Learn how this time-tested piece of running gear can give your boat a power boost under sail.
One thorny debate among sailors is whether it’s better to let a propeller freewheel (rotate while sailing) or to lock the shaft and hold the prop steady. Whichever camp you fall into, there’s no denying that a fixed prop creates drag that slows down your boat.
Consider this: If your boat has a fixed three-blade prop, you could be losing as much as a knot of speed when sailing (as verified in an independent test of several props by the author aboard his own 33-foot sloop). In other words, if your boat typically cruises around 5 knots, switching to a folding or feathering propeller could ramp up that speed to 6 knots — that’s a 20% increase! Over a typical 30-mile voyage, that translates to arriving one hour sooner.

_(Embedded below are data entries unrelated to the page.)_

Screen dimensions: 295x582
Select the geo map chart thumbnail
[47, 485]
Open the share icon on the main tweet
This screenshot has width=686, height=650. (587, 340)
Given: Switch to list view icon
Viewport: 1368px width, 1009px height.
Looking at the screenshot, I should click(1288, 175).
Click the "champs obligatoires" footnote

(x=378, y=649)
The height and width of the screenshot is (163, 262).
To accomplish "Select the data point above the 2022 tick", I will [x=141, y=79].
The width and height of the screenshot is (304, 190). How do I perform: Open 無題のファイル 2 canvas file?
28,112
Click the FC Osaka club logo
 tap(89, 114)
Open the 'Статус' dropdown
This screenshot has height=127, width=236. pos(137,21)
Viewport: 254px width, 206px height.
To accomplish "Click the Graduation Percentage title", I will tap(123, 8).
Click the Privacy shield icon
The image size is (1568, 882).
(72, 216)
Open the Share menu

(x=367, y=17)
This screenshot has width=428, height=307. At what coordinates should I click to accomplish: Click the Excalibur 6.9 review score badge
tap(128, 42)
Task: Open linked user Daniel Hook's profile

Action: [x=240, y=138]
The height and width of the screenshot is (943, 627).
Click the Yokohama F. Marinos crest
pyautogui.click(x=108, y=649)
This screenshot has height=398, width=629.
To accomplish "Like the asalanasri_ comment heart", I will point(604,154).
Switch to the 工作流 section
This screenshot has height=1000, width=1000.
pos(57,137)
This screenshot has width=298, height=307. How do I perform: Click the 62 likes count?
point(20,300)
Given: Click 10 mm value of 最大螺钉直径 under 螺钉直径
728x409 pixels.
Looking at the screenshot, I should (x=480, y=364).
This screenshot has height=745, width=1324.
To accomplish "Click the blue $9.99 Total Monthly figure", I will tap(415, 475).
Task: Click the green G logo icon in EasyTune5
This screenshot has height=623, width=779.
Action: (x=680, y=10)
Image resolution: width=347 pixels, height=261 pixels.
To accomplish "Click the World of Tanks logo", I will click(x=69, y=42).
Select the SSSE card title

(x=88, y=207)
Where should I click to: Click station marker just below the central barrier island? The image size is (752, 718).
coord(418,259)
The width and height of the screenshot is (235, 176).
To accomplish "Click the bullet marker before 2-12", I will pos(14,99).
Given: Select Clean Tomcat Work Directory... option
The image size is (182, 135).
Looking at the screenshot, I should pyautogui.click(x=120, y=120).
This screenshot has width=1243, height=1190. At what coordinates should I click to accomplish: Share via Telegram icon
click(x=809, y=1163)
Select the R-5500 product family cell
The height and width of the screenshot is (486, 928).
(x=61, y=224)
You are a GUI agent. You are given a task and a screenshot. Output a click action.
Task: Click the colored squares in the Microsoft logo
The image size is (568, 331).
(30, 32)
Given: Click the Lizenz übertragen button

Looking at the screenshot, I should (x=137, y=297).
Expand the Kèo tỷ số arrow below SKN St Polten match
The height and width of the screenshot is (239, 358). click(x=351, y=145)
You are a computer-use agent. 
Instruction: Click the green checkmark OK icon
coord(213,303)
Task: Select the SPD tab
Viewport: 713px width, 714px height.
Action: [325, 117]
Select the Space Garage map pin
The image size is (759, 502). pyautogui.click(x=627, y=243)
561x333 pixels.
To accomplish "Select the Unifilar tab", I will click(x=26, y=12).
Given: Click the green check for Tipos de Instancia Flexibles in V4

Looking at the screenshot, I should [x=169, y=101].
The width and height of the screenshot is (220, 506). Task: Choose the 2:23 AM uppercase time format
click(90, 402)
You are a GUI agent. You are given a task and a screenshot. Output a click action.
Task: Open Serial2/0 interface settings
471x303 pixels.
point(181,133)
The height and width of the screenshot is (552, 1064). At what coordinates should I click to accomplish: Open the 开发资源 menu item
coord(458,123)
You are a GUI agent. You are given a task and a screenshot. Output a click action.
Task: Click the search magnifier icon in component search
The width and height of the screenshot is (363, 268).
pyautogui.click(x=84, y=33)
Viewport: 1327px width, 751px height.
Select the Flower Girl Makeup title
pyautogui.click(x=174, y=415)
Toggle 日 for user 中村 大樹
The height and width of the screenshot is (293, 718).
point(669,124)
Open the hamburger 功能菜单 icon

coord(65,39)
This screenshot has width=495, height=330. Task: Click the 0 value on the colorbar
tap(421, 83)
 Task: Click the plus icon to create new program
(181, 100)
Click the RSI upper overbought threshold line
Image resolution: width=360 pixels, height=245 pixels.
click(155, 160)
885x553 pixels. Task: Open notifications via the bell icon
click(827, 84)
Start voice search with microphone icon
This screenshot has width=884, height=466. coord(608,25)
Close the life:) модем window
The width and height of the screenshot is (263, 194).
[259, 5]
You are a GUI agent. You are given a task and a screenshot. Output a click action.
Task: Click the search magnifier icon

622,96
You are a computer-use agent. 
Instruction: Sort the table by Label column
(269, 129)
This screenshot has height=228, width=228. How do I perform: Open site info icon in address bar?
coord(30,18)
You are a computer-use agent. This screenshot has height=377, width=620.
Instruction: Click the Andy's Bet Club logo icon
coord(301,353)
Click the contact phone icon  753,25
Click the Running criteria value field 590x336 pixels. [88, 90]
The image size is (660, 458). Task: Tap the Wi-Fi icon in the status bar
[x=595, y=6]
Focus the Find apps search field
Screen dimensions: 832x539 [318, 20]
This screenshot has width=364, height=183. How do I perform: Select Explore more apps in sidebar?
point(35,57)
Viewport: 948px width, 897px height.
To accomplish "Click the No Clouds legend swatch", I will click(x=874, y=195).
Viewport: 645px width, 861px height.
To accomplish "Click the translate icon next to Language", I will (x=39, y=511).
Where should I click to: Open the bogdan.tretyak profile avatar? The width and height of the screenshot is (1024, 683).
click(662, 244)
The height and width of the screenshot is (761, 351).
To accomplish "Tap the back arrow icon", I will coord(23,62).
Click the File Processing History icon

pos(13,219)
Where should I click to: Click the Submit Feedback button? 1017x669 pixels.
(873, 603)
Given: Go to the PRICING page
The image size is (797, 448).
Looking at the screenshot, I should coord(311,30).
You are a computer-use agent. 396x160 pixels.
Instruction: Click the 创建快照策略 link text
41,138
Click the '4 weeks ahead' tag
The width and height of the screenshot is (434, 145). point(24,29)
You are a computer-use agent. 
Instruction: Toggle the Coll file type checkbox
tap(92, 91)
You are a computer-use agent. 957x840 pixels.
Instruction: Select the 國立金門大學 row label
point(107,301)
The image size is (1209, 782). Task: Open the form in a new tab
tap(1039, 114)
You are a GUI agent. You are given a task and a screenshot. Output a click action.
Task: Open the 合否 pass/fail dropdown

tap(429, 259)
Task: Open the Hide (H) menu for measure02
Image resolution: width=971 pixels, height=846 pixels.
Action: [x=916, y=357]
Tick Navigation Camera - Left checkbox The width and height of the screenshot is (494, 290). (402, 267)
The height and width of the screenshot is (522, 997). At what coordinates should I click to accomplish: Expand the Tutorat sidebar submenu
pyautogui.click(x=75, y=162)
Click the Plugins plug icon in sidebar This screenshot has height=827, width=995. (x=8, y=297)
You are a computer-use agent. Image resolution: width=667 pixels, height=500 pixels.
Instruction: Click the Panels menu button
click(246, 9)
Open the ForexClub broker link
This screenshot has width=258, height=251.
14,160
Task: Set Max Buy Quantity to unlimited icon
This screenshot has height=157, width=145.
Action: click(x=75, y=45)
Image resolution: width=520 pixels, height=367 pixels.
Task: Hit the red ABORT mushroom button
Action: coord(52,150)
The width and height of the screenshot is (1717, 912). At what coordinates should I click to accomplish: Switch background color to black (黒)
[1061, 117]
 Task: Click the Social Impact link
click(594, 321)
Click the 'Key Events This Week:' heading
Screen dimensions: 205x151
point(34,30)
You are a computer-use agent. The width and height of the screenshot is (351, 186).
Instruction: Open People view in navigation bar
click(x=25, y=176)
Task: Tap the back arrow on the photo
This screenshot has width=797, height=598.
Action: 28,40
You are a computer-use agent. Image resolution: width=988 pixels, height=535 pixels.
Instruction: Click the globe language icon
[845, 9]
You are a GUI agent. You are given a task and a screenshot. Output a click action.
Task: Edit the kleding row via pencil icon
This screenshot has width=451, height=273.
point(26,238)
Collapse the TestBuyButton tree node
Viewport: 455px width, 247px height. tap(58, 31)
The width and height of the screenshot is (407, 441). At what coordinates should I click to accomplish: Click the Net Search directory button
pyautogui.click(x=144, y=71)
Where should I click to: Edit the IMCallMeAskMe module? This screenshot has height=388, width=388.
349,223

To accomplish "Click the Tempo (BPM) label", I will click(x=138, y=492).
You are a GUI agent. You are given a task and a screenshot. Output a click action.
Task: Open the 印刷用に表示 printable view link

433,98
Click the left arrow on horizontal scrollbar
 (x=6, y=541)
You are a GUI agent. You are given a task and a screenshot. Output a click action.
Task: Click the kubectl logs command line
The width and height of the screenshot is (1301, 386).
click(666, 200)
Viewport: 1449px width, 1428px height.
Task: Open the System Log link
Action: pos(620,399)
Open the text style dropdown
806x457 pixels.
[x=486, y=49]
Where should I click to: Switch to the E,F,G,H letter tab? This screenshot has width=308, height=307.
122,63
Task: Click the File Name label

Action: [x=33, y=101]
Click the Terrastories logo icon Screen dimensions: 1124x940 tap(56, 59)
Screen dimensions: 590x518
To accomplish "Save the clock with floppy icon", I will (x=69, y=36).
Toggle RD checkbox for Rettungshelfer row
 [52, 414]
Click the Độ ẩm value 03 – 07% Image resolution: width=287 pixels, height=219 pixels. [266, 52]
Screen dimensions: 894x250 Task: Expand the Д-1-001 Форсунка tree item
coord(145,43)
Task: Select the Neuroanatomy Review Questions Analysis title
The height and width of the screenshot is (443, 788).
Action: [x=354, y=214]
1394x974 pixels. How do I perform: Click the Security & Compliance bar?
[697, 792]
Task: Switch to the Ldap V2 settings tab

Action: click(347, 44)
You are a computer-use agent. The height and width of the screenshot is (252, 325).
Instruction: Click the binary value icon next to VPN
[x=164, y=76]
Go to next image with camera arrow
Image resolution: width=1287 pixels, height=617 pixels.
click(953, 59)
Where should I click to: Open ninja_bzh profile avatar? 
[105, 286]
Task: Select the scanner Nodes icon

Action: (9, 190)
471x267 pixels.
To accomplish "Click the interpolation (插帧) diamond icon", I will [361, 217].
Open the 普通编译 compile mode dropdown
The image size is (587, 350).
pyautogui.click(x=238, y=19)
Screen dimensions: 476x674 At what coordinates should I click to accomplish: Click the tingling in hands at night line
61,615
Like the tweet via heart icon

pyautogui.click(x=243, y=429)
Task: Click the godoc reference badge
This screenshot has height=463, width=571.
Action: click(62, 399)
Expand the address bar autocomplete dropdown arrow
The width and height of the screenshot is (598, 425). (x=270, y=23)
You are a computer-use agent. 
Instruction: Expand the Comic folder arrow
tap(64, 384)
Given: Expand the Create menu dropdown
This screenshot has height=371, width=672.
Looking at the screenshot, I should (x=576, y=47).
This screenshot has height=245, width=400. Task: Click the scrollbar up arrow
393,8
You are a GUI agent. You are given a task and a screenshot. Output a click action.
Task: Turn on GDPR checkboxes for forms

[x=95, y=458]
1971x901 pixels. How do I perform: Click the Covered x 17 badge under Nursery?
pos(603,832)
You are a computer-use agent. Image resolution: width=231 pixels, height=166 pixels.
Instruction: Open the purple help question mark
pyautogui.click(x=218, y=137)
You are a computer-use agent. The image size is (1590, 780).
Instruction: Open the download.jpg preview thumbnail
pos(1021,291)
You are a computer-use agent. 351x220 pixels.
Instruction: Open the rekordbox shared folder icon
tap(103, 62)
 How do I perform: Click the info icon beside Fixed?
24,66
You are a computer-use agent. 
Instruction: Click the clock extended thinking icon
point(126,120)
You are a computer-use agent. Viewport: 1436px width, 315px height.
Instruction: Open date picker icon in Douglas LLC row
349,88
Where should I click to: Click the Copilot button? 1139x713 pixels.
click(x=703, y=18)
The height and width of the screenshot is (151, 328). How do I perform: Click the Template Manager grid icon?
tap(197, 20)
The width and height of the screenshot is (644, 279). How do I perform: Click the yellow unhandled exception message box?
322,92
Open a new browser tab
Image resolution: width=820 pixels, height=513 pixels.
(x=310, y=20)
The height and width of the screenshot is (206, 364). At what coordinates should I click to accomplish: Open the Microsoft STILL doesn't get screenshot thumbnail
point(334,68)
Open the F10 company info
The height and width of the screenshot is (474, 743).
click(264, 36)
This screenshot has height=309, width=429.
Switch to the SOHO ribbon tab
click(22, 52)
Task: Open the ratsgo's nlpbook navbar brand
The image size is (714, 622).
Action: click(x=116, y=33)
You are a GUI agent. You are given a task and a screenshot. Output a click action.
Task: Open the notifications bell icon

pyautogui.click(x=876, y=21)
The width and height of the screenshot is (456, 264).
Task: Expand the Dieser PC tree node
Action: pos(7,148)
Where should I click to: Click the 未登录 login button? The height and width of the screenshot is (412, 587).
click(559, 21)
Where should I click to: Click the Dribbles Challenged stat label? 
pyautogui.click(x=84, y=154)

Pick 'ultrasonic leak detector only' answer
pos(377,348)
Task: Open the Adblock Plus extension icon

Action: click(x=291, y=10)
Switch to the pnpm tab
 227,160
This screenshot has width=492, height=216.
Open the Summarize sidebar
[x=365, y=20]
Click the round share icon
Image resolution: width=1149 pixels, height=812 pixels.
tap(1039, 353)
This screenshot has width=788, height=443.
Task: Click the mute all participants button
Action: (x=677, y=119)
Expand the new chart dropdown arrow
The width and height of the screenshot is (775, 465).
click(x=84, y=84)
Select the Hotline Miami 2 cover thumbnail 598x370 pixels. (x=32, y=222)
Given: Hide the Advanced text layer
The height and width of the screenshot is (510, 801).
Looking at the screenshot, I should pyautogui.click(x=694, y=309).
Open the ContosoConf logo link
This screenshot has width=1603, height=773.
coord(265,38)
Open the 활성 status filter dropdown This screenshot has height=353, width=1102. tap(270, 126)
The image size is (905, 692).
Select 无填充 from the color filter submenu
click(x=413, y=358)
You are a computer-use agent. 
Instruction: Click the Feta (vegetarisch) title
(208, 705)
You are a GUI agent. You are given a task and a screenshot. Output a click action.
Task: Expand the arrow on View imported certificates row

Folding and feathering props are nothing new and have been around in one form or another for more than half a century. Early props had just two blades that relied solely on centrifugal force to open them. While these props work well enough for many sailors, they have a few shortcomings: They don’t work too well when maneuvering around the docks, especially when backing. And should one blade open slightly more than the other, excessive vibration can occur, causing wear to the shaft log and cutless bearing.
Newer types of folding props, such as the Flexofold, may have two or more blades interconnected to each other with a gear mechanism. This ensures that when the shaft starts rotating, they open symmetrically. Other brands include Gori Prop, Varifold, and Slipstream.
However, folding props may not work for some boats, especially if the rudder is close to the propeller hub preventing the propeller from completely folding. In this instance, a feathering prop, such as the Max-Prop, may be a better choice. Other brands include Kiwiprop and Variprop. With a feathering prop, the blades are symmetrical and rotate around a central pivot point and offer as much thrust in reverse as they do in forward gear — a boon for getting into a tight slip. When sailing, the blades align themselves with the flow of water, reducing drag.